**Task objective:**
Print nothing except the lines of the listing below from the line with "Task: Click Done, Start Reflection" to the line with "Task: Toggle Preserve", each exactly as written, both ends included.

** Data shown follows **

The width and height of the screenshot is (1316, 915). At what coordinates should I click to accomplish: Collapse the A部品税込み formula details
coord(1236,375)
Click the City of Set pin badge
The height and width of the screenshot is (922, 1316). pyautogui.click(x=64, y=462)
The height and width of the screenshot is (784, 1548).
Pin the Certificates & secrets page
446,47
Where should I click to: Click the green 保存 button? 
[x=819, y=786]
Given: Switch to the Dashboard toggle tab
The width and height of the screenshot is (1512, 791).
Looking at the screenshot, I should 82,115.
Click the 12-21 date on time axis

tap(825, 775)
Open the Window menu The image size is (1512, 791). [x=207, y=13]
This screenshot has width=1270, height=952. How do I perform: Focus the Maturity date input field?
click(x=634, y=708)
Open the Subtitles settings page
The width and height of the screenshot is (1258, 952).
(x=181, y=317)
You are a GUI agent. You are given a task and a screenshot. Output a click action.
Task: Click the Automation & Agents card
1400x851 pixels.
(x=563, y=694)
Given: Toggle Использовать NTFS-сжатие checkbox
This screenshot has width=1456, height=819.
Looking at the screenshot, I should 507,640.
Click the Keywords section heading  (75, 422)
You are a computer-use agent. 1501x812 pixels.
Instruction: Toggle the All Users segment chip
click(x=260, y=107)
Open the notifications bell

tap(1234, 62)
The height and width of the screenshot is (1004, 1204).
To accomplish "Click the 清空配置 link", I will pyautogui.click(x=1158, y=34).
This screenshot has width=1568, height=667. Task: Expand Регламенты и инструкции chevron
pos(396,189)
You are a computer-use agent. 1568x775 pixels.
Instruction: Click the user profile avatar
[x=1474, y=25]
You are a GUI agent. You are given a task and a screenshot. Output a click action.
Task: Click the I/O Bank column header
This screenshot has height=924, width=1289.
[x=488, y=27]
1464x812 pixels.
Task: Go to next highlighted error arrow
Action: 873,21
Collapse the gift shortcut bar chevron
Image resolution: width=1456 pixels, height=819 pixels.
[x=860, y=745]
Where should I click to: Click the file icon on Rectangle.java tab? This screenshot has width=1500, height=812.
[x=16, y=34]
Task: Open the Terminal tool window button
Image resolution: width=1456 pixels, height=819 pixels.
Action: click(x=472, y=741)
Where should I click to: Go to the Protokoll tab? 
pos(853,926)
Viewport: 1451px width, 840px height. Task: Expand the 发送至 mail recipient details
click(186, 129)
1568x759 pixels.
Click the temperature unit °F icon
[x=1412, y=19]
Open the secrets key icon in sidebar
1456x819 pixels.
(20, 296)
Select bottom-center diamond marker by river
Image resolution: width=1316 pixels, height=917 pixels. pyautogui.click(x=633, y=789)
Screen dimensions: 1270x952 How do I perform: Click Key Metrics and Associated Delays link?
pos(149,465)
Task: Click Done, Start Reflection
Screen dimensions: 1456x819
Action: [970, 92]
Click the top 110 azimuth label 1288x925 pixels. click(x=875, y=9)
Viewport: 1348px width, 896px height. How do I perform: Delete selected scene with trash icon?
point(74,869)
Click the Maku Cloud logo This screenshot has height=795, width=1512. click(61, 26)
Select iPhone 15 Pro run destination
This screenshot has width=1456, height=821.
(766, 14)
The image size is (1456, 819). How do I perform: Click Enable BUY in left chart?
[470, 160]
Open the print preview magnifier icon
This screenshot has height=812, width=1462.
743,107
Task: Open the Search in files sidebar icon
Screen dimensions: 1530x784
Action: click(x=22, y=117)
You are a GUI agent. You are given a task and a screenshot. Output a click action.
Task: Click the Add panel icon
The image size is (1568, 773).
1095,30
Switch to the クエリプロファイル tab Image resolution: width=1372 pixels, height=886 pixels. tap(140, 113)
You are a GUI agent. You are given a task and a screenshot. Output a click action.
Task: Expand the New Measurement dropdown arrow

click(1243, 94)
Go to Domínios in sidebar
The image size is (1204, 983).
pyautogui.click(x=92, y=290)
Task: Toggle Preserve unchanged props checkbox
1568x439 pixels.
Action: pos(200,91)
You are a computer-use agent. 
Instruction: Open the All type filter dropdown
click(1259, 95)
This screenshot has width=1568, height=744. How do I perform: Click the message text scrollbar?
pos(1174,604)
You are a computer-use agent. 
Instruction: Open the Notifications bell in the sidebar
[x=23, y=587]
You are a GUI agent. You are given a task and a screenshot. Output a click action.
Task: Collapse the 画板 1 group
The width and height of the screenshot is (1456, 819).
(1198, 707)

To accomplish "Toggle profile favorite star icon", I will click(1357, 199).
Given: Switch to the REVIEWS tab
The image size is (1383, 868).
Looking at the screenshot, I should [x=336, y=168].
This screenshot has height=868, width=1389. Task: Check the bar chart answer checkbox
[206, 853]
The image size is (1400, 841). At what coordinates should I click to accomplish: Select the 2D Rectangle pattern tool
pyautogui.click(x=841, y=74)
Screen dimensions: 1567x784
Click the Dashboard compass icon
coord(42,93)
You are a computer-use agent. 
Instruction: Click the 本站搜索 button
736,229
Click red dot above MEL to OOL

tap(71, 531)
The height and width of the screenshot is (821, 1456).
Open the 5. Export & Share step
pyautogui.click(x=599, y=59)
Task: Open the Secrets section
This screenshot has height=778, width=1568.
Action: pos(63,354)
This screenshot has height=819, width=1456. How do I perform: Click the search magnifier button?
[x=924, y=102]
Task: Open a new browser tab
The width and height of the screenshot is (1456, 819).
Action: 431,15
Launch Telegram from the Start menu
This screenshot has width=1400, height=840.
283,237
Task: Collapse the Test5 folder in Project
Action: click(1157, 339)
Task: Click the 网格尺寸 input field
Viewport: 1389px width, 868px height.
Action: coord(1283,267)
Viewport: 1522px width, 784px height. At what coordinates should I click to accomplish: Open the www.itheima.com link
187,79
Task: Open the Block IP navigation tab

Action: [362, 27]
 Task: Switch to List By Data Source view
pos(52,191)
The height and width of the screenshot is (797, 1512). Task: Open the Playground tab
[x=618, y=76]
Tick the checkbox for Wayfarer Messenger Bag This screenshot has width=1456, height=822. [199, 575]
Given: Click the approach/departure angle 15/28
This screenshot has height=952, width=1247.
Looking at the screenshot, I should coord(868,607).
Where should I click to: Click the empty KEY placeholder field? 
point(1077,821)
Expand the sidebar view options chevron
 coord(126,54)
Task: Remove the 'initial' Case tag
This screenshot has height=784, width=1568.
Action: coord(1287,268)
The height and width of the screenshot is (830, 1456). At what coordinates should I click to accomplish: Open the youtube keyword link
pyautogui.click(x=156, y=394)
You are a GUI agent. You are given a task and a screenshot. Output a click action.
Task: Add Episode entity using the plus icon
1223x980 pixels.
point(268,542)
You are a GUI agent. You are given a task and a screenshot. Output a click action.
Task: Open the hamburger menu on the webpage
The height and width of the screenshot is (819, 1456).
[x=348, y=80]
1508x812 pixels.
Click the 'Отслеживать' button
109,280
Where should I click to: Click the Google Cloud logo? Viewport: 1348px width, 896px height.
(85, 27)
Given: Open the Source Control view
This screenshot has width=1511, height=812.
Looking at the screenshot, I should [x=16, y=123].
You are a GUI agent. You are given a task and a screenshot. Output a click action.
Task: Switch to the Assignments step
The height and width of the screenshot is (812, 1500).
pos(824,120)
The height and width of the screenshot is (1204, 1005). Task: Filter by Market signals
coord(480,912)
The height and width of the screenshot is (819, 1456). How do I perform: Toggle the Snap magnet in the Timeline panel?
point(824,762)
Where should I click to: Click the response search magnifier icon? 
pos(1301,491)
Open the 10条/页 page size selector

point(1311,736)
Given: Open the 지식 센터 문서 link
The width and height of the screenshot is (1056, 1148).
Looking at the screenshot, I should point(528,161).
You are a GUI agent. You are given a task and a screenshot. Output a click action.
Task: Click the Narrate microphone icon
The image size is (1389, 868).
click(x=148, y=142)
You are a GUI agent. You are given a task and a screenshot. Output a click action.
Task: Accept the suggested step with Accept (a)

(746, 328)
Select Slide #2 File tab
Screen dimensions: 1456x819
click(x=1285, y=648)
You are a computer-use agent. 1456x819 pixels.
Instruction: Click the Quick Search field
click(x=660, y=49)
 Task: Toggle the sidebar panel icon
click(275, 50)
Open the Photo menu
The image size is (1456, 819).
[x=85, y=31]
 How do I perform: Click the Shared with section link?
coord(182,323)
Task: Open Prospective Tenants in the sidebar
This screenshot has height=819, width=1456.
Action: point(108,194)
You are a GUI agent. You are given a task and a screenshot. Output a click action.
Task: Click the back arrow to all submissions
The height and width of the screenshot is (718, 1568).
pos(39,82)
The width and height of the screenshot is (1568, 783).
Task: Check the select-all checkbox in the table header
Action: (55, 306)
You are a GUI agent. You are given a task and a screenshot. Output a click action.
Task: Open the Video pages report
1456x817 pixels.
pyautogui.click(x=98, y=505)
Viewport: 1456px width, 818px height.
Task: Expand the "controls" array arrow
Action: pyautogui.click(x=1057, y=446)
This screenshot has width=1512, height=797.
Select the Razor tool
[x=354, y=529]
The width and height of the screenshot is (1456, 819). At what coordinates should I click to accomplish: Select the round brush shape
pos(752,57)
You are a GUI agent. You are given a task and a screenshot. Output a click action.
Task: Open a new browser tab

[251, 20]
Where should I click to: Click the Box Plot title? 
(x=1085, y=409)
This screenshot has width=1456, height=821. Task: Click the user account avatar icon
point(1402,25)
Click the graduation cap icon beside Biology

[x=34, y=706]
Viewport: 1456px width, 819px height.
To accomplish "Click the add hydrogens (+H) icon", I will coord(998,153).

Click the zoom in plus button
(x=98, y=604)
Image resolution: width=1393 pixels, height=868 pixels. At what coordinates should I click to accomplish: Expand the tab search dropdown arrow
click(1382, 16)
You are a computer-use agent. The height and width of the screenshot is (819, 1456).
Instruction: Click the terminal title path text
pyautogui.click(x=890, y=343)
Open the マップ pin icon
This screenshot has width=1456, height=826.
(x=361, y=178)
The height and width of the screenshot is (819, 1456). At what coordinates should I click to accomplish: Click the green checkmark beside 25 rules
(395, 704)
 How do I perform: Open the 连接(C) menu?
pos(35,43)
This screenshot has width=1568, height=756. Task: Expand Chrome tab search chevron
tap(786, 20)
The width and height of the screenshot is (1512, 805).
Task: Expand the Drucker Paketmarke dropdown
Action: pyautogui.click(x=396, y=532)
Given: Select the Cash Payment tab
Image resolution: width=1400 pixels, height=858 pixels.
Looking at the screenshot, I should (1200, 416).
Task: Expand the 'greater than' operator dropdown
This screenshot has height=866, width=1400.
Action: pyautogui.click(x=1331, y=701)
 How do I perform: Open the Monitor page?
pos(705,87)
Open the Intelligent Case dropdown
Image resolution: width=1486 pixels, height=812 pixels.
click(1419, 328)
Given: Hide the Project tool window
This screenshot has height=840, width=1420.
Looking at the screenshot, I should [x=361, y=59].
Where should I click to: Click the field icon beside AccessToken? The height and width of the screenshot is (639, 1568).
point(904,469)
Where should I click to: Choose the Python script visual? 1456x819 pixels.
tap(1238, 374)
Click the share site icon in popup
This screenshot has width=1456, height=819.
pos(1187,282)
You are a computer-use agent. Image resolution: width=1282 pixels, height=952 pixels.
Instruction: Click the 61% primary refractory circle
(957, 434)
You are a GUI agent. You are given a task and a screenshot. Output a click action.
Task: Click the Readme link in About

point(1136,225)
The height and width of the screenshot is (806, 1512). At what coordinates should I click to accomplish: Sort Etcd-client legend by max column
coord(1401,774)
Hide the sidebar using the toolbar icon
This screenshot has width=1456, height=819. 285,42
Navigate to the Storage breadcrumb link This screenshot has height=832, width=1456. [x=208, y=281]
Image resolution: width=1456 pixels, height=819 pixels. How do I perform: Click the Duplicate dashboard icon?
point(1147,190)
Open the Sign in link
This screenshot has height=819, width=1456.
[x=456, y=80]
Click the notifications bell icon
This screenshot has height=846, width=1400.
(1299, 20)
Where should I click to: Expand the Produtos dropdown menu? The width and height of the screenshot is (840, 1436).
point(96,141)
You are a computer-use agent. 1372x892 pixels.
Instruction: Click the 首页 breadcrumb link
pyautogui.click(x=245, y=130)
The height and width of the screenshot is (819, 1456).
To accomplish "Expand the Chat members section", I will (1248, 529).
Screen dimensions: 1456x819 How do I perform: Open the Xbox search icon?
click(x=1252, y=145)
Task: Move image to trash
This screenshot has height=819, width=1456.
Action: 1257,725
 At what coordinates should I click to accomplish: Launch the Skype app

** End of Data shown **

**Task result:**
Task: Click Done, Start Reflection
Screen dimensions: 1456x819
Action: [970, 92]
Click the top 110 azimuth label 1288x925 pixels. click(x=875, y=9)
Viewport: 1348px width, 896px height. How do I perform: Delete selected scene with trash icon?
point(74,869)
Click the Maku Cloud logo This screenshot has height=795, width=1512. click(61, 26)
Select iPhone 15 Pro run destination
This screenshot has width=1456, height=821.
(766, 14)
The image size is (1456, 819). How do I perform: Click Enable BUY in left chart?
[470, 160]
Open the print preview magnifier icon
This screenshot has height=812, width=1462.
743,107
Task: Open the Search in files sidebar icon
Screen dimensions: 1530x784
Action: click(x=22, y=117)
You are a GUI agent. You are given a task and a screenshot. Output a click action.
Task: Click the Add panel icon
The image size is (1568, 773).
1095,30
Switch to the クエリプロファイル tab Image resolution: width=1372 pixels, height=886 pixels. tap(140, 113)
You are a GUI agent. You are given a task and a screenshot. Output a click action.
Task: Expand the New Measurement dropdown arrow

click(1243, 94)
Go to Domínios in sidebar
The image size is (1204, 983).
pyautogui.click(x=92, y=290)
Task: Toggle Preserve unchanged props checkbox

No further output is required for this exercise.